Grammar usually makes titles seem more grandiose. With its titular antiquated timbre and showy comma, you might expect She, A Chinese to be a sort of sweeping national epic — you know, where sword strokes not only carve up enemies, but also sketch out weighty statements on what it means to be “female” and “Chinese.”
Plot-wise, maybe this isn’t too far off: a young Chinese villager leaves home for the big city, and, after a failed romance and an unexpected inheritance, travels to London, where she struggles to make ends meet in a strange new land. But with this globe-hopping material, director Xiaolu Guo has created a film that’s a series of decidedly un-epic vignettes. The scenery and supporting characters change from Chinese to English, and the story dips and arcs with rape, violence, love, and marriage — yet no matter what the subject, Guo frames it the same pleasant way: decoratively. The title’s comma isn’t a dramatic pause; it’s an empty space.

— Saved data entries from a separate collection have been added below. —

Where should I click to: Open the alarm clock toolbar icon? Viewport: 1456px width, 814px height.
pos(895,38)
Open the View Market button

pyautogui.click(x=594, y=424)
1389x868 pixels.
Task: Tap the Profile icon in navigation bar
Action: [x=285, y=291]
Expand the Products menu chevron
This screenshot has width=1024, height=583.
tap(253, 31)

This impossibly even tone nearly mirrors protagonist Li Mei’s (Huang Lu) own unresponsiveness to the world around her. Escaping to her imitation iPod while her father scavenges through landfills for valuables to support his family, boredom with home seems like the impetus for her interest in Europe. Yet when she gets there, she seems uninterested in her new surroundings, even when her activities — like trying to learn English — would suggest otherwise.
Li Mei’s disinterest in all things not herself (notable exceptions: Big Ben and dangerous boys) makes her an unsympathetic character, but it does help her to avoid the mountain of clichés about the immigrant experience in Western society. She leaves for England on a whim in a moment of grief, not out of economic desperation, and the country offers her few opportunities besides fleeting distraction.
The characters she meets, and the core structure of her journey itself, however, are much more familiar. The men are especially predictable: the sexy and violent gangster love interest; the lonely English widower she quickly enters into a sexless relationship with for money and, presumably, legal residence; the Indian food delivery guy she cheats with, who turns out to be Muslim, misogynistic, and increasingly drawn to fundamentalism. Also familiar, though devoid of cliché, is how Li Mei’s journey mirrors the migration of so many Chinese, resembling the modern history of the country itself: from rural village to the industrial boomtown of Shenzhen, and from there to the international community.
On paper, it sounds like an epic journey, for both Li Mei and China. But neither she nor the film concedes that point. I guess even a poor country girl is unmoved by globalization nowadays. And weirdly, that blank-eyed boredom is the film’s most interesting message.